Even over the past few years, as WebEx and other collaboration tools took off in popularity, they were only used for basic content such as PowerPoint or Excel, since full-motion content would need to share bandwidth with a video or audio stream.

Against this background, HP demonstrated a technology called SkyRoom at BMW Designworks several months ago, as part of the launch of its Z Series of multi-core workstations. The technology preview generated interest, since it allowed 3D and high-performance graphical data sharing between workstations, but those of us in attendance were told it might never get beyond the preview stage.

Today, however, HP announced availability of the SkyRoom platform, available free of charge on its Z Series Workstations (Z800, Z600, and Z400) and for a nominal fee for current HP or non-HP workstations.

HP calls SkyRoom "affordable, high-definition videoconferencing software that offers live, real-time collaboration." When compared to T.120, or even an enhanced WebEx in which multiple participants have control of the workstation to make modifications, SkyRoom really shows what the T.120 and NetMeeting were aiming at all those years ago.

The company claims the in-house solution, developed in HP Labs, was used by NASA's Mars rovers to transfer high-resolution images back to Earth. It currently supports up to four simultaneous participants in a multi-point videoconference mode which HP calls "multiway conferencing" for corporate LANs.

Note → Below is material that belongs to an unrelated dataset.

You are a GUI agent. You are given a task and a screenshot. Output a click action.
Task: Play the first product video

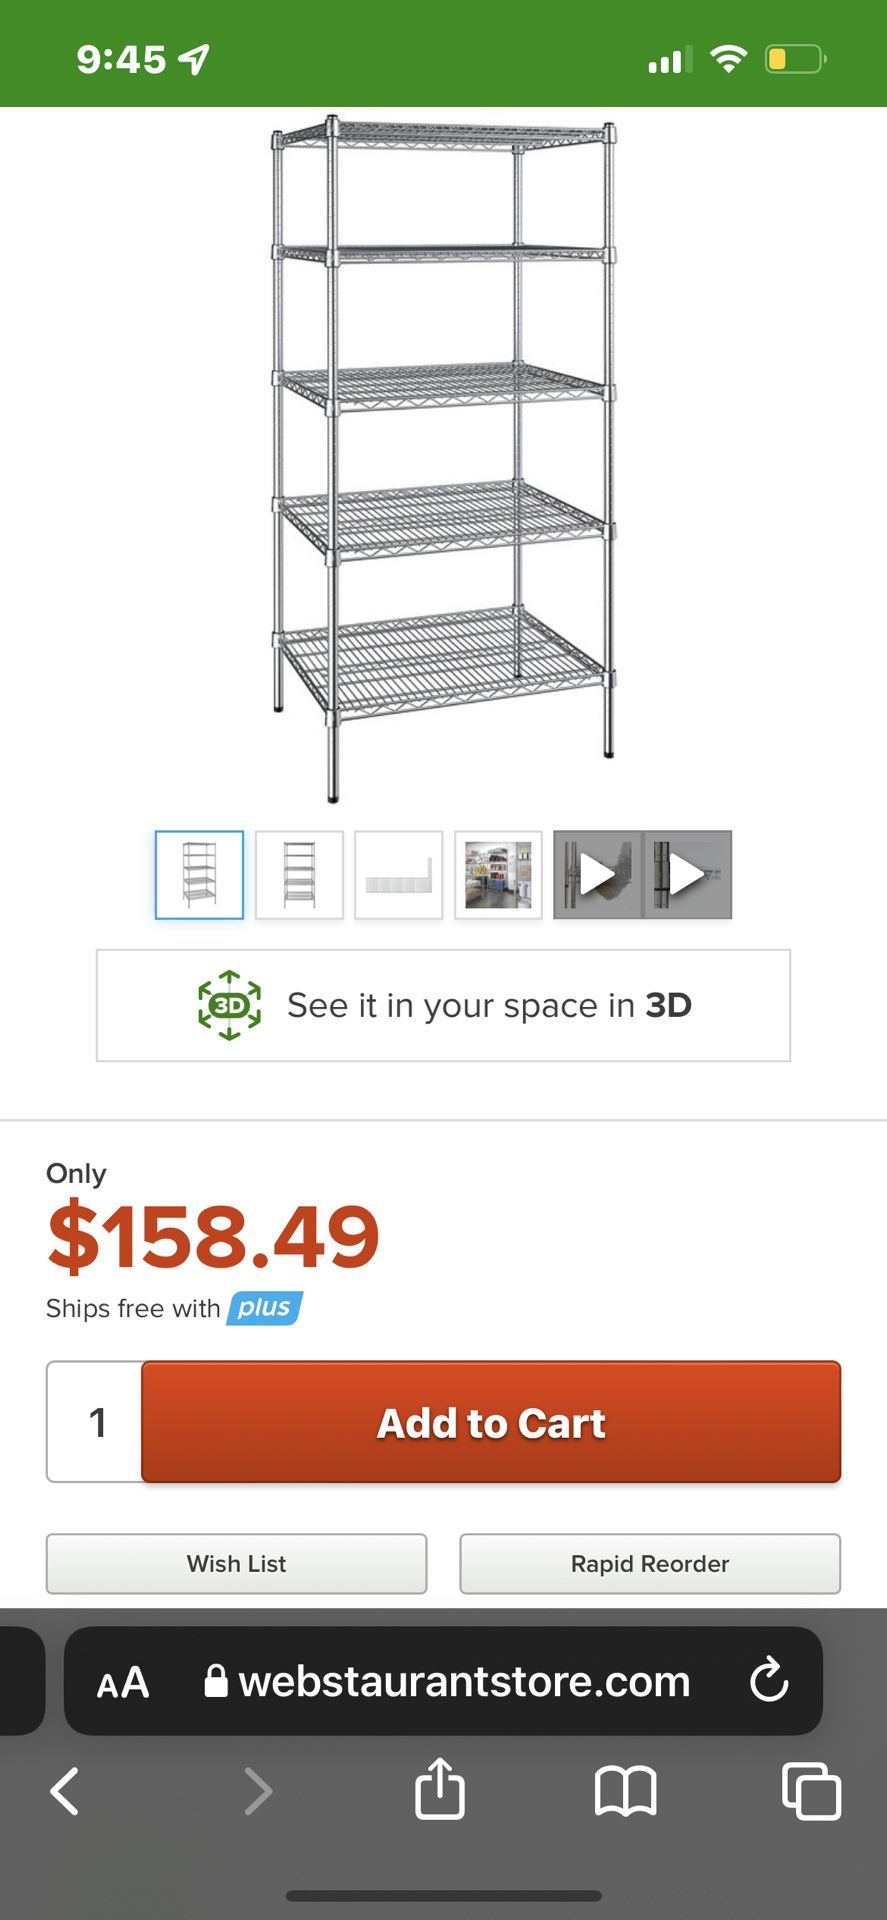tap(598, 875)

It is possible to integrate an outside caller in to the SkyRoom call, but only via the corporate virtual private network (VPN).

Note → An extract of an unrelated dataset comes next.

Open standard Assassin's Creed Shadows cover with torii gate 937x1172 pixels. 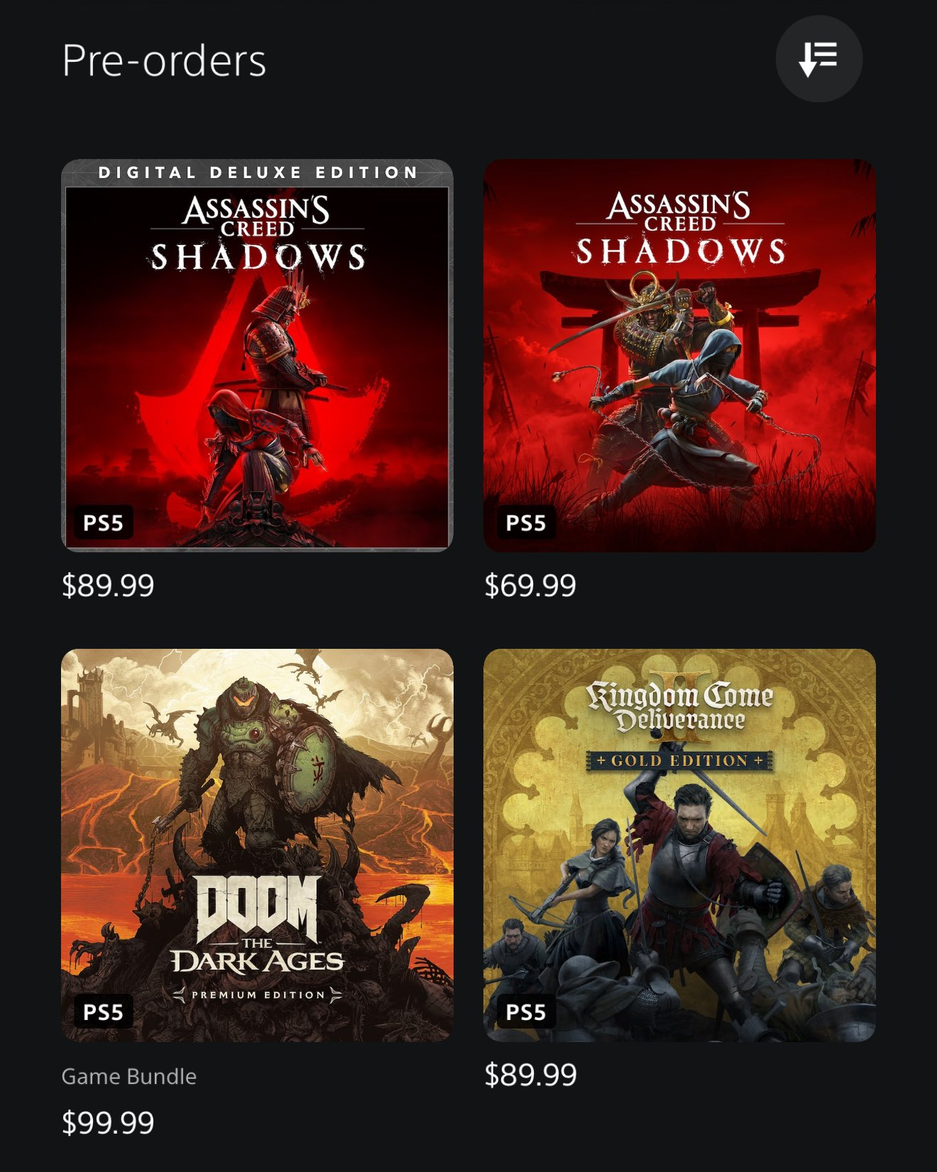679,355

An interesting feature in SkyRoom is the enablement of full-motion and multiple-display collaboration. Since HP focuses its Z Series Workstations on the high end of the digital media, financial, and gas/oil exploration markets, SkyRoom also adds the ability to display 2D and 3D graphics, even if a viewer is participating on a system that only has a 2D graphics card.

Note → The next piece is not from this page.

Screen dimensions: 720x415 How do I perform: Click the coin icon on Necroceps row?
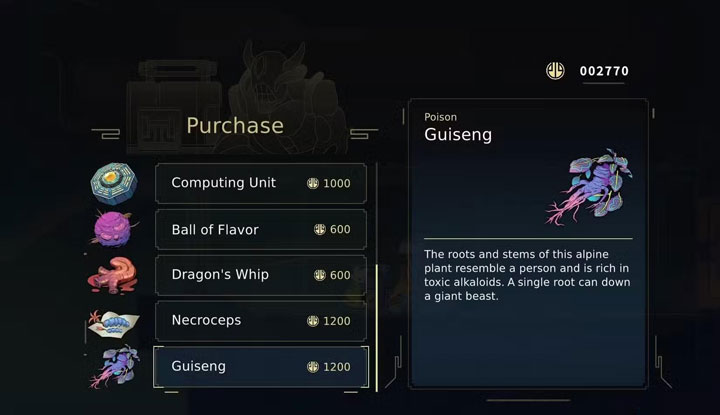click(x=313, y=321)
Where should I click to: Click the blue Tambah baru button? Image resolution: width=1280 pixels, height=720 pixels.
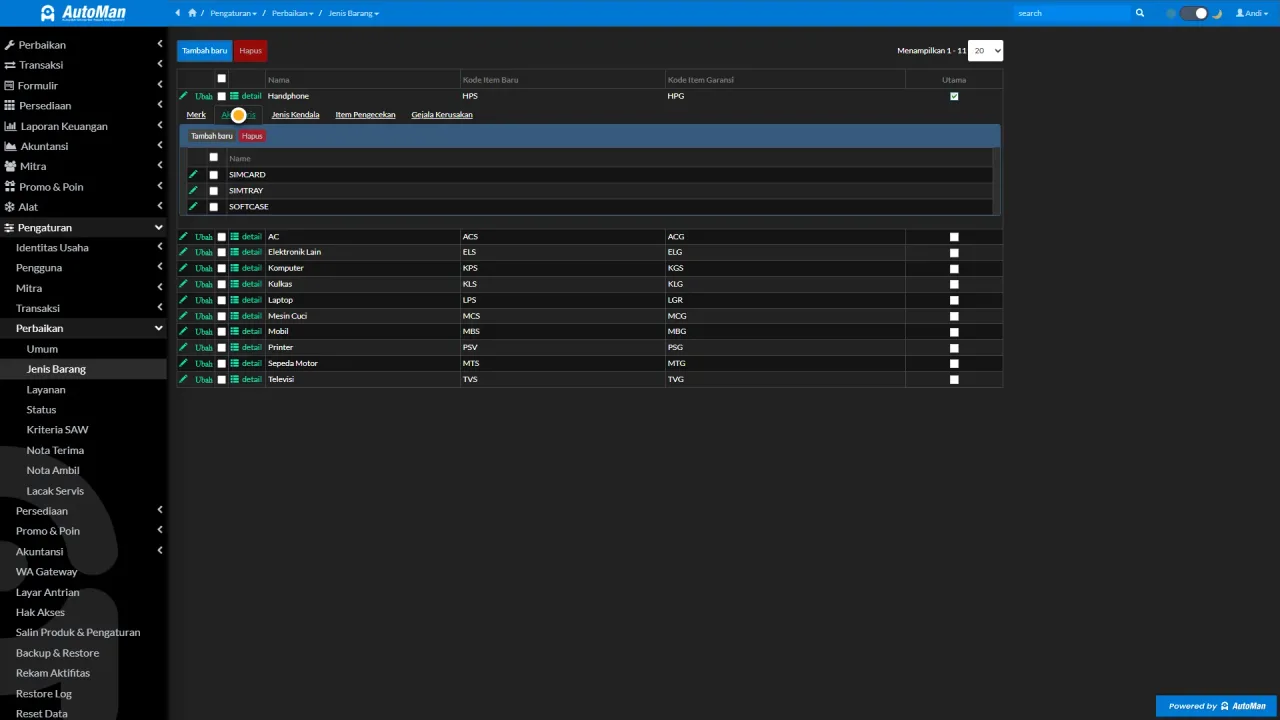click(204, 51)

Like inter-frame compressions, such as MPEG-2, which allowed for high compression rates over traditional intra-frame compressions like motion JPEG, SkyRoom also takes advantage of inter-frame compression.

"The HP SkyRoom software on the presenter's system monitors and updates only changes in screen appearance," a press release said, "not the entire display. SkyRoom then compresses and encrypts the information before sending it to the participants, where it is decrypted, decompressed and updated. In this way, network traffic is greatly reduced, latency and bandwidth requirements are reduced, and the need for dedicated networking hardware is eliminated."

Since the video takes advantage of multithreading and multi-core processors, the minimum requirements, running on both Windows XP and Vista, include an Intel Core 2T Duo 2.33-GHz or equivalent processor with 2GB RAM and a webcam.

Besides the workstations, on which SkyRoom comes free of charge, HP says it will also ship trial versions on its business-grade machines.

"Select premium business PCs and notebooks will include a 90-day trial of HP SkyRoom," a company spokesperson said, "which will be available for purchase thereafter."

We plan to review the SkyRoom capabilities sometime in the near future, once HP ships it on both business and workstation computers.